═══ Extract to read ═══

There is a very striking difference in the habits of the Asiatic and European mind with regard to ideas deemed by us indelicate. Hindoo Sacred Writings abound with metaphors drawn from sexual love, to illustrate the intimate and fruitful union of God with Nature. So completely do they mingle natural and spiritual ideas on this subject, that even voluptuous scenes in their amorous poetry are often allegorical descriptions of the blessed absorption of a sanctified human soul into the Divine Soul of the Universe. Sir William Jones remarks :-"It never seems to have entered the heads of Hindoo legislators, or people, that anything natural could be offensively obscene; a singularity which pervades all their writing and conversation, but is no proof of the depravity of their morals."

═══ Material ═══

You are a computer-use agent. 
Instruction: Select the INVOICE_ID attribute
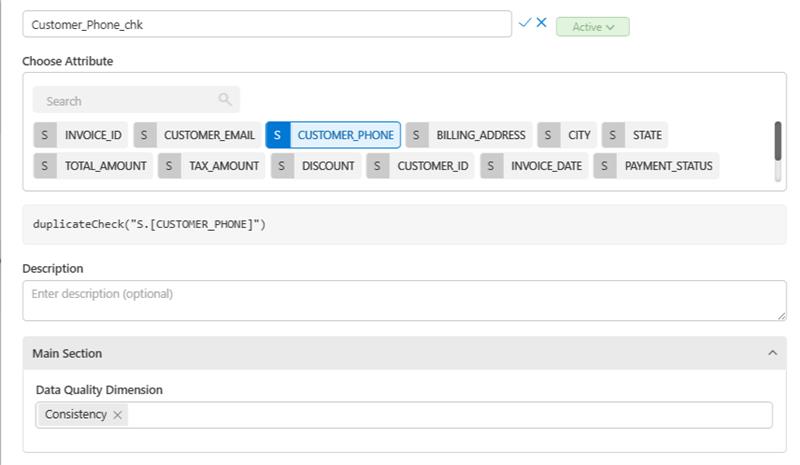(80, 135)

═══

* Tasks and exercises
1 - According to Sir William Jones in the passage on Hindoo sacred writings, what is the singularity no proof of?
2 - State whether each statement agrees with the passage on Hindoo sacred writings, giving yes or no and quoting the deciding words: (a) Asiatic and European minds have the same habits regarding ideas deemed indelicate. (b) Hindoo Sacred Writings use metaphors from sexual love to illustrate the union of God with Nature. (c) Voluptuous scenes in Hindoo amorous poetry are often allegorical.
None of the material is required.

* Per-task answers
1 - It is no proof of the depravity of their morals.

2 -
(a) No: "There is a very striking difference in the habits of the Asiatic and European mind"
(b) Yes: "Hindoo Sacred Writings abound with metaphors drawn from sexual love, to illustrate the intimate and fruitful union of God with Nature"
(c) Yes: "voluptuous scenes in their amorous poetry are often allegorical descriptions"